• Prompt:
Rewrite everything in the material from the line that contains "You are a GUI" down to the line that contains "1214x678 pixels." as a Markdown table with the columns Row and Line, numbering each line and leaving out blank lines.

★ ★ ★ ★ ★

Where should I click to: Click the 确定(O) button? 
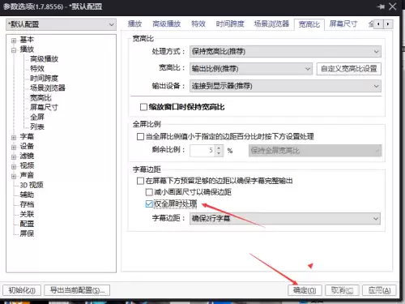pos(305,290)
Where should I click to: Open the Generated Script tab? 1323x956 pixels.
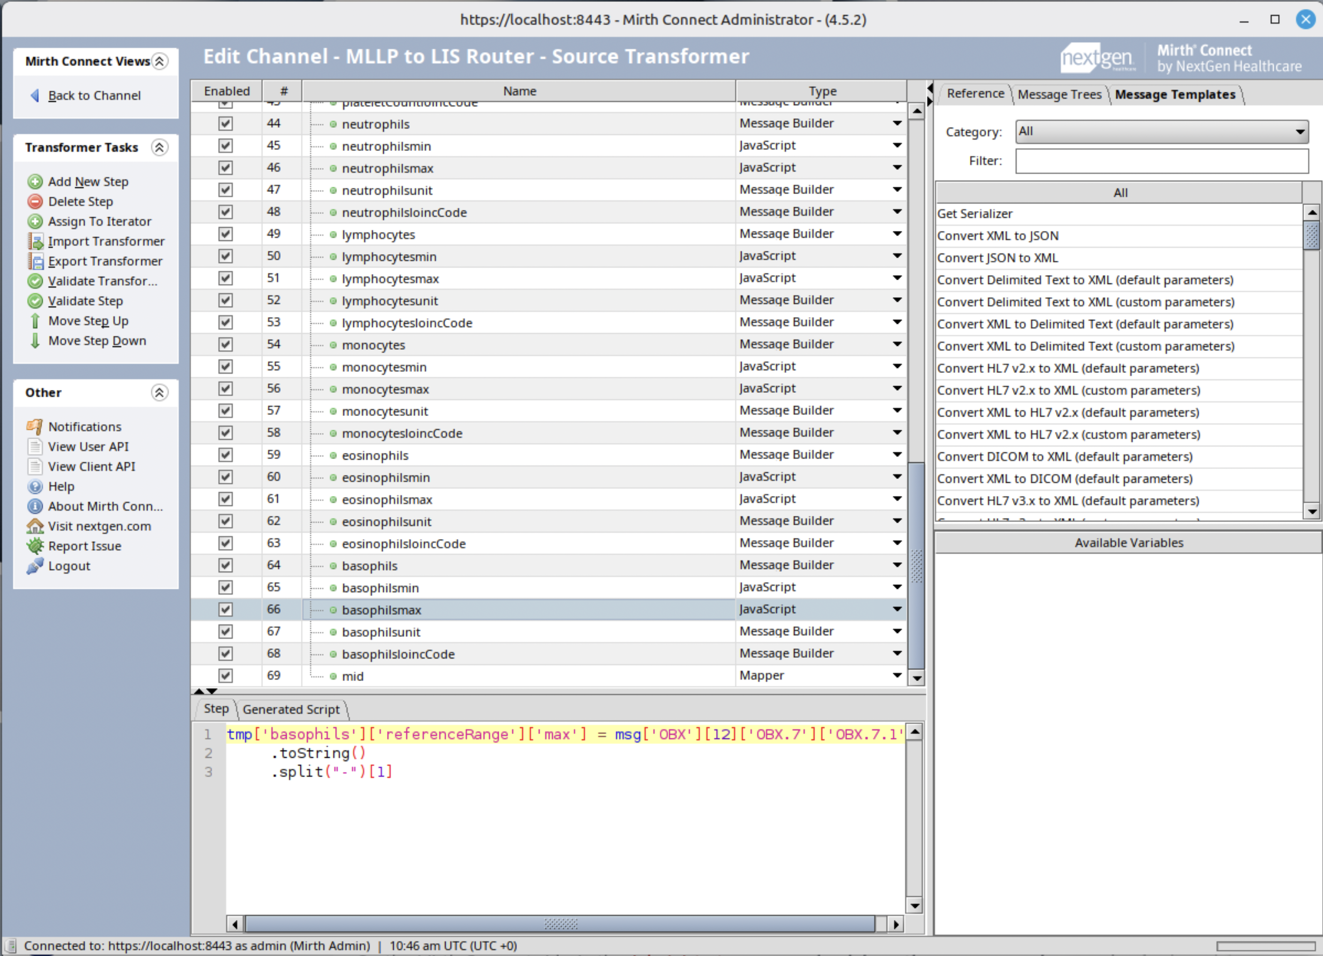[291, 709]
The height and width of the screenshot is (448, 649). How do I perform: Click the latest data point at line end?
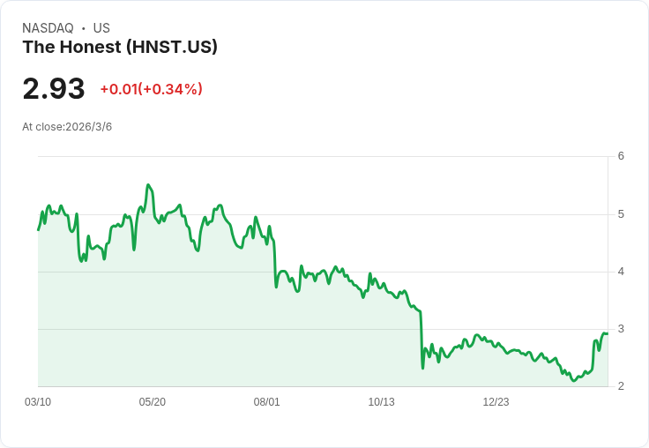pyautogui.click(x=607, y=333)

★ ★ ★ ★ ★

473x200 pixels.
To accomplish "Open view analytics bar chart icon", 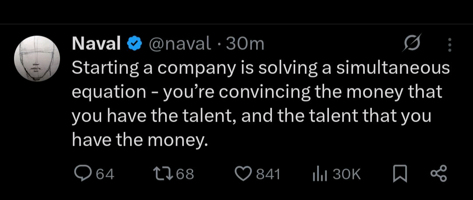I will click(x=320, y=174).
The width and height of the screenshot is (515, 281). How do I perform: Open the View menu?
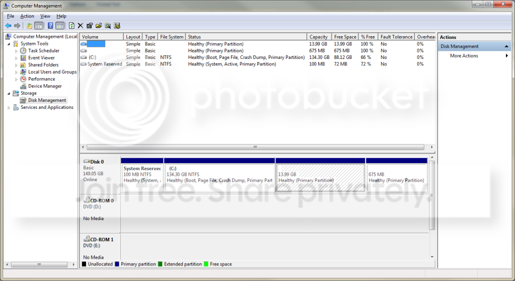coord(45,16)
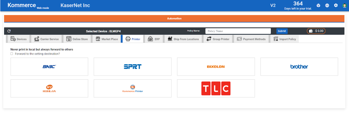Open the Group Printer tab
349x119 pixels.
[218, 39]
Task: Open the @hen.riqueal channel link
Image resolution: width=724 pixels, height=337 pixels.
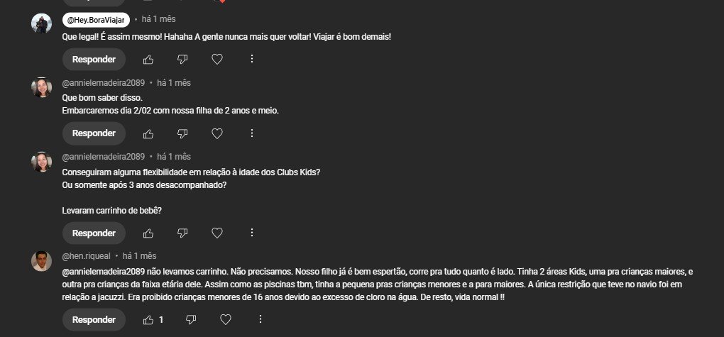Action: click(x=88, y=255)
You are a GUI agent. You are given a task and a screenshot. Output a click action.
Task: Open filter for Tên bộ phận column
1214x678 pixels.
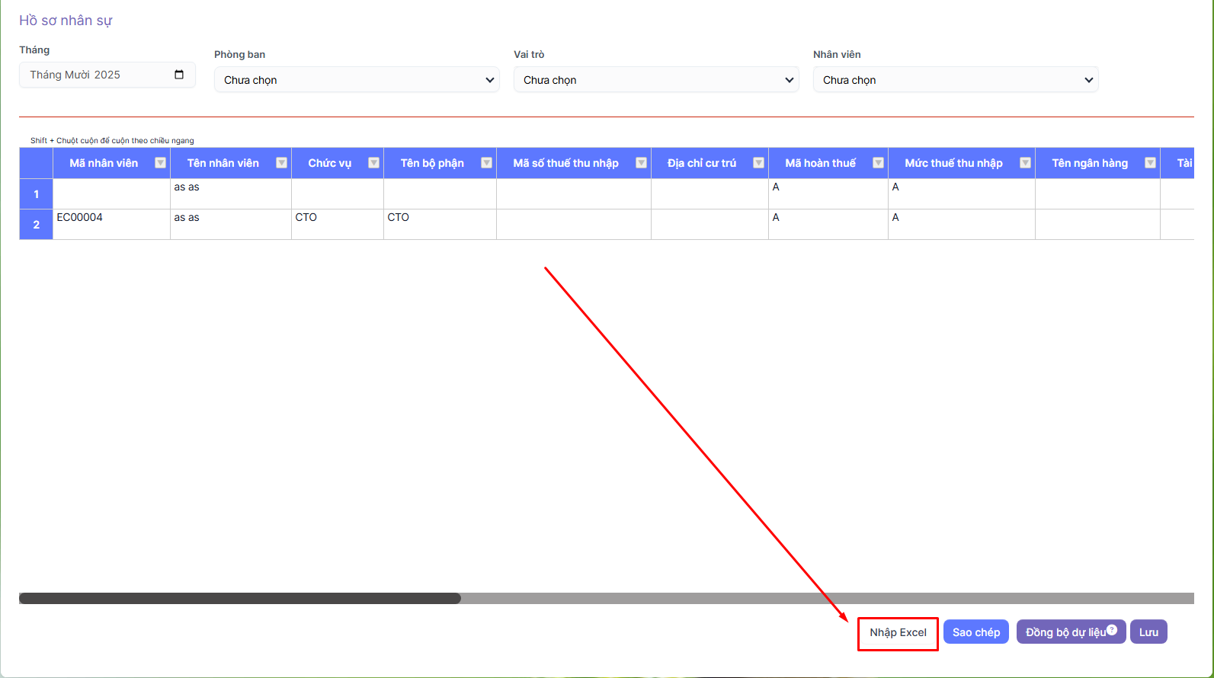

★ ★ ★ ★ ★

• Answer to the exercise:
| Row | Line |
|---|---|
| 1 | You are a GUI agent. You are given a task and a screenshot. Output a click action. |
| 2 | Task: Open filter for Tên bộ phận column |
| 3 | 1214x678 pixels. |